Elsevier

Applied Ocean Research

Volume 104, November 2020, 102367
Applied Ocean Research

CFD prediction of stern flap effect on Catamaran seakeeping behavior in long crest head wave

https://doi.org/10.1016/j.apor.2020.102367Get rights and content

Highlights

  • An inhouse CFD code with ship-motion predicting model and dynamic overset grid method is used to evaluate the influence of stern flap's dimension on resistance and motions of the catamaran in long crest head wave.

  • Presented numerical method is verified and validated by the uncertainty analysis for catamaran advancing in calm water and regular wave.

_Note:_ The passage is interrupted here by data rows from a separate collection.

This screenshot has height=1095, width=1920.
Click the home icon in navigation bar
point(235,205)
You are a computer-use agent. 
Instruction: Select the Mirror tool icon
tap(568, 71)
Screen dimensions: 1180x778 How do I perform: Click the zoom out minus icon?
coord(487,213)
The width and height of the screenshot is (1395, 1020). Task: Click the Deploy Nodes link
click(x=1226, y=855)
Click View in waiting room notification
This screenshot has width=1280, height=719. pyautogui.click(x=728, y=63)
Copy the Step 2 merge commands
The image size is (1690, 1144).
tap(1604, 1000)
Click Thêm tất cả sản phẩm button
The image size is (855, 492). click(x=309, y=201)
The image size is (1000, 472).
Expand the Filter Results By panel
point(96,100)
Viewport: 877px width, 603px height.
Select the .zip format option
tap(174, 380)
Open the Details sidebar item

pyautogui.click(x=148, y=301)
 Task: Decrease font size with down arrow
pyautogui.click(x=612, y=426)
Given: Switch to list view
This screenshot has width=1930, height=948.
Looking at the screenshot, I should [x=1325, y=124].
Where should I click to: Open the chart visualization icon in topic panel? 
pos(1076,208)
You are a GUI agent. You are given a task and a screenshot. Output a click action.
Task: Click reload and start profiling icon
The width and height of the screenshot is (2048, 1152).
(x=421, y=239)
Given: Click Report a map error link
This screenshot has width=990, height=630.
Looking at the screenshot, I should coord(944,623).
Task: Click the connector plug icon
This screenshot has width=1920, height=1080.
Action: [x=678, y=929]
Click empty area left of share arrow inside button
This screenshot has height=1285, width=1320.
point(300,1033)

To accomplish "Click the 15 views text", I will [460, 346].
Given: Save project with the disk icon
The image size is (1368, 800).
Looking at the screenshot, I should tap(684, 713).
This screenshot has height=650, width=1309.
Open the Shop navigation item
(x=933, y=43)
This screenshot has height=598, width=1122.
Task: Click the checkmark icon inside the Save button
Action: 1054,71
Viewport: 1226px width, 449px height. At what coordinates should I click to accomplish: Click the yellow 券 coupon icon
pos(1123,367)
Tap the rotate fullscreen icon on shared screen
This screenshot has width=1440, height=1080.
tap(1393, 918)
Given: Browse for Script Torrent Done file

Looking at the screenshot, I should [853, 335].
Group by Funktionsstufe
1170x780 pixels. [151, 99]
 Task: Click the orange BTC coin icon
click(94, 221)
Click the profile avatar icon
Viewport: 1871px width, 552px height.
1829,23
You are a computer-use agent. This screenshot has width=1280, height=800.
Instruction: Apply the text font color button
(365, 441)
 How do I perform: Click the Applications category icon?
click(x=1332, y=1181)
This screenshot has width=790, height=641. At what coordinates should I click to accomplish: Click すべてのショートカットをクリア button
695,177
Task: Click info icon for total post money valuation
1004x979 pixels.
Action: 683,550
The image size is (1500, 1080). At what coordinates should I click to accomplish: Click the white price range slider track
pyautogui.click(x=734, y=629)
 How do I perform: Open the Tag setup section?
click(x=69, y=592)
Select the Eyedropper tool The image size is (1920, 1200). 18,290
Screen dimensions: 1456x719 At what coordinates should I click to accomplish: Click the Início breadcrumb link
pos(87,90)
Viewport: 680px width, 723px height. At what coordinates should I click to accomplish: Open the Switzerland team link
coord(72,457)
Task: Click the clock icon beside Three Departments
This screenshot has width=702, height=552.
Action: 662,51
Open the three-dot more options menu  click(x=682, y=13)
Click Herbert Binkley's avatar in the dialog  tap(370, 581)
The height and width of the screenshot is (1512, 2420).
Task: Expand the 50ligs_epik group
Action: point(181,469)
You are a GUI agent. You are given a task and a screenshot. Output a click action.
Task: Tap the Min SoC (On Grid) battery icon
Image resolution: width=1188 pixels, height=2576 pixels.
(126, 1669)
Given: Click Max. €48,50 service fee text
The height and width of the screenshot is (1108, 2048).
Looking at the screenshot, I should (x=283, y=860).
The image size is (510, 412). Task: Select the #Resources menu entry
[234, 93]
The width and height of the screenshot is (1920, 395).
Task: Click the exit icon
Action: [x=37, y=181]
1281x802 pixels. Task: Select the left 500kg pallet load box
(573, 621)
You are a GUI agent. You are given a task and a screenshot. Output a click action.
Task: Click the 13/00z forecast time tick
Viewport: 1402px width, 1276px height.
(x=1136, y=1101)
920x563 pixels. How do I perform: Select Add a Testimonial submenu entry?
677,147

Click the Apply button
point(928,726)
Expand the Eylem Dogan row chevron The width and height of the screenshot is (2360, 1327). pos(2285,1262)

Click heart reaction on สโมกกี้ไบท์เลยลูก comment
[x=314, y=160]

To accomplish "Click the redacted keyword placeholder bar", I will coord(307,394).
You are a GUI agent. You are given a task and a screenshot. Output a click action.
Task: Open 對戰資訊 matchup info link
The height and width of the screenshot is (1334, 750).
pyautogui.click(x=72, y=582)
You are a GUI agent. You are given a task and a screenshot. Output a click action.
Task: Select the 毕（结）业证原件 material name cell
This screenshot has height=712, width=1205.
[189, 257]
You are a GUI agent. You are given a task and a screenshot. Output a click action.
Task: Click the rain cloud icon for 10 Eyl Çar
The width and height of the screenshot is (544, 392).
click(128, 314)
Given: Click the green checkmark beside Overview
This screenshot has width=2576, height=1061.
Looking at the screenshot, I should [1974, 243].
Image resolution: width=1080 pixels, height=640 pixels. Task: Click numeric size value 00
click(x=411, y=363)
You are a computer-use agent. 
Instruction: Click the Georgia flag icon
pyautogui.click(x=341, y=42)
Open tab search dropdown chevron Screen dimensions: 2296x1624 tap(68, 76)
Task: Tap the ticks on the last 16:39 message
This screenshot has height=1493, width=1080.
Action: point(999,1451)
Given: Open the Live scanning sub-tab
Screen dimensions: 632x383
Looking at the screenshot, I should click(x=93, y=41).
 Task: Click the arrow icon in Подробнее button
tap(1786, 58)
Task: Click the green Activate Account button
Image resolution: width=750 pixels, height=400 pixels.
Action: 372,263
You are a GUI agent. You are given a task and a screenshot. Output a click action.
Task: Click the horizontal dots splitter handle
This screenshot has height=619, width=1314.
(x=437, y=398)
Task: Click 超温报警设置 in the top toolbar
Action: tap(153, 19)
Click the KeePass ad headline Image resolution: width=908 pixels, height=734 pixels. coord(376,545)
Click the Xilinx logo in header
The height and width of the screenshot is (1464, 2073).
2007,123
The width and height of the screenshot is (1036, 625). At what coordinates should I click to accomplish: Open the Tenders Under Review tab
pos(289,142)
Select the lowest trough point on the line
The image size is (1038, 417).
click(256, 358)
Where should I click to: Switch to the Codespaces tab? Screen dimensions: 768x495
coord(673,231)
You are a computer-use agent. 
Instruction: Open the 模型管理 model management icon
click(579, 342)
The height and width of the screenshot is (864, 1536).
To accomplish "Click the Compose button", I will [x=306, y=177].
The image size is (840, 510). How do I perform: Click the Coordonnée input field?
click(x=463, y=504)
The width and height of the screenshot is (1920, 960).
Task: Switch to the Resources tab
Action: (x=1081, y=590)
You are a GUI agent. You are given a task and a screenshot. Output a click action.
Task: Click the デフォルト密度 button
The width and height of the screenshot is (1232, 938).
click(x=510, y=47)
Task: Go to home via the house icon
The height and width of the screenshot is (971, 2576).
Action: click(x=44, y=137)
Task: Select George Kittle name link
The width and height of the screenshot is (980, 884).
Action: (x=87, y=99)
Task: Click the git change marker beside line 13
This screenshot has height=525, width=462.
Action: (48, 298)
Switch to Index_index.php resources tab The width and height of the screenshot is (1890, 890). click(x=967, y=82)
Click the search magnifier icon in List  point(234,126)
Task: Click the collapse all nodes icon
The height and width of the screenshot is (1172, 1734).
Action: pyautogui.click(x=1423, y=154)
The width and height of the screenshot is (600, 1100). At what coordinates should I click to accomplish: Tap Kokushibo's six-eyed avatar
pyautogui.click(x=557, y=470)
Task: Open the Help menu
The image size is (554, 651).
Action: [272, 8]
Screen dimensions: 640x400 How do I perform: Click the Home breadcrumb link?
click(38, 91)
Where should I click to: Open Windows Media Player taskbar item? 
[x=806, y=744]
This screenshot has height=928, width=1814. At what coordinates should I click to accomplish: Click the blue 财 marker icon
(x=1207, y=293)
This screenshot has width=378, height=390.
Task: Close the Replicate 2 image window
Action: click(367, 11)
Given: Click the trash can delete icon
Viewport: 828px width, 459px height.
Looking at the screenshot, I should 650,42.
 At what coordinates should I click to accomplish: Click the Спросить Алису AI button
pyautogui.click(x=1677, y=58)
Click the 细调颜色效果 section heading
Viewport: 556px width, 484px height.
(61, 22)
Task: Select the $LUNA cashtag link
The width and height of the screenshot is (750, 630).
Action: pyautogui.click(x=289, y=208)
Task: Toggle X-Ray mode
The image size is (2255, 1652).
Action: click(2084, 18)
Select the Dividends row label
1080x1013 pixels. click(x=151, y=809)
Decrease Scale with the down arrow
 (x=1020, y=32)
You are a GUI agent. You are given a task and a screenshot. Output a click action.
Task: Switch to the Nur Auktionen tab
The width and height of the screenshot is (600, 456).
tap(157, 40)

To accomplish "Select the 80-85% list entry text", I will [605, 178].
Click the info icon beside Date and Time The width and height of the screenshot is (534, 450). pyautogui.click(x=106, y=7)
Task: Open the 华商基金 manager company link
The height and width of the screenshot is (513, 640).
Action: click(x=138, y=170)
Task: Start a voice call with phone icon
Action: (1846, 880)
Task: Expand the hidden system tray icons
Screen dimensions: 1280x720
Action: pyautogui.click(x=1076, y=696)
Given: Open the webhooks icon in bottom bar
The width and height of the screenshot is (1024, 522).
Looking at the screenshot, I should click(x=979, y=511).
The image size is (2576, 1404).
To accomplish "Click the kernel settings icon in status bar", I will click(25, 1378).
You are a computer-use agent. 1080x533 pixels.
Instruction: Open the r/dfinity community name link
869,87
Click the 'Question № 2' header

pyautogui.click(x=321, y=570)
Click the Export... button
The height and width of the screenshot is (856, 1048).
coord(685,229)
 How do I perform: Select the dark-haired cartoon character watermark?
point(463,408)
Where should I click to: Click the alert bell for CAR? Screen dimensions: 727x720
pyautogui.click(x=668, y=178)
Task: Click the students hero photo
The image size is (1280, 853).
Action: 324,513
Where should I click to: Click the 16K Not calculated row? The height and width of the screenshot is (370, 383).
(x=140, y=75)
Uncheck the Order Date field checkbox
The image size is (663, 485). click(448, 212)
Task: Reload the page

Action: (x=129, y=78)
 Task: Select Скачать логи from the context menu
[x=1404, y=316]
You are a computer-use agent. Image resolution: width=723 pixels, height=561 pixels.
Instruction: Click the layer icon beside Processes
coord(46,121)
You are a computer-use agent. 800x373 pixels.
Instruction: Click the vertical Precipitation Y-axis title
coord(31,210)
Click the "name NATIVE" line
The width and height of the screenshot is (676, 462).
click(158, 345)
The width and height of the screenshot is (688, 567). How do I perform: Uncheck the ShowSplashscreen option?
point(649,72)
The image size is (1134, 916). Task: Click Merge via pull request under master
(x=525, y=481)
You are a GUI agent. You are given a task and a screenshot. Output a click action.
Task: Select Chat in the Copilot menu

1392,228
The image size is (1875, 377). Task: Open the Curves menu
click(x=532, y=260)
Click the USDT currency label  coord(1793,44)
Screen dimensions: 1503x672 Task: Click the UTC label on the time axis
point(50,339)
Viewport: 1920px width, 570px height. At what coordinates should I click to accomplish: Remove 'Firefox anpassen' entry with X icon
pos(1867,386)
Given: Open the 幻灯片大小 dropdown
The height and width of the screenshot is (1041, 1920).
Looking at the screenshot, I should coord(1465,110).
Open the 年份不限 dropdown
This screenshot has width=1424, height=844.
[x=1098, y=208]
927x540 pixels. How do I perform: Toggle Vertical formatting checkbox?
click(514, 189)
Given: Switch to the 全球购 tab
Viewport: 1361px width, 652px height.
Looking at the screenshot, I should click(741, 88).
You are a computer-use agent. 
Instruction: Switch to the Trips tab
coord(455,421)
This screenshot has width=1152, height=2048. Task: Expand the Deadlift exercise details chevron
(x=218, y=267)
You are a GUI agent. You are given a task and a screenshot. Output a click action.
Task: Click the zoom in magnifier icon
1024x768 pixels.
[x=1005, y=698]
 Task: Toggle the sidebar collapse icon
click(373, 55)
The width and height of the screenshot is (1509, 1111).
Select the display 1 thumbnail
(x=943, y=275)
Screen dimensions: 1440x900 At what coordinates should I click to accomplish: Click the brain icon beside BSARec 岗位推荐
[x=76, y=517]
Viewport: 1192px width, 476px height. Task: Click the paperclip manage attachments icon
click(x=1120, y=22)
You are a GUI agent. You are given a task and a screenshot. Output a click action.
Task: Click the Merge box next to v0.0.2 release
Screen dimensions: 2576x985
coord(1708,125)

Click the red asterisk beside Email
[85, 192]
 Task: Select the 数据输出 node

  • Both model-scale and full-scale simulations are conducted to compare stern flap effect on the catamaran at model scale and full scale

Abstract

The paper presents the numerical studies of seakeeping behavior for a high-speed catamaran with stern flap advancing in long crest head wave. Both model-scale and full-scale simulations have been carried out in sea state 6 using unsteady Reynolds-averaged Navier-Stokes (URANS) solver. Uncertainty analyses were performed to verify the accuracy of the numerical solver. Model tests were conducted for the catamaran including resistance tests in calm water and seakeeping tests in regular waves to validate simulation results. The comparisons between simulation results and experimental results show good agreement. Seakeeping behaviors of models with/without stern flaps were predicted for the comparison and evaluation. Model-scale simulation results indicate that using stern flap could reduce catamaran's total resistance and the effects on heave and pitch motions are obvious in sea state 6. The installation of stern flap shows significant effect on the reduction of vertical acceleration's amplitudes, especially for reducing the occurrence of slamming impact due to the effective control of model's trim angle. Full-scale simulations have also been conducted and compared with results at model scale. Results show that effects of stern flap on heave and pitch motions are the same for both model-scale and full-scale catamaran. Residuary resistance coefficients on full-scale catamarans with/without stern flap are almost the same with model-scale simulations.

Introduction

Improvement of ship's seakeeping performance is one of the most important point in design procedure. A ship is usually hydrodynamically optimized in calm water condition. However, a good performance of the hull in calm water could not guarantee the good behavior in the seaway. As a result, the engineering must put resistance, propulsion, maneuvering and seakeeping together during conducting hydrodynamic optimization for ship. With particular regard to the seakeeping performance of a ship, the ship advancing in waves has been investigated by experimental fluid dynamics (EFD) and computational fluid dynamics (CFD) methods, with focus on the influences of waves on ship motions.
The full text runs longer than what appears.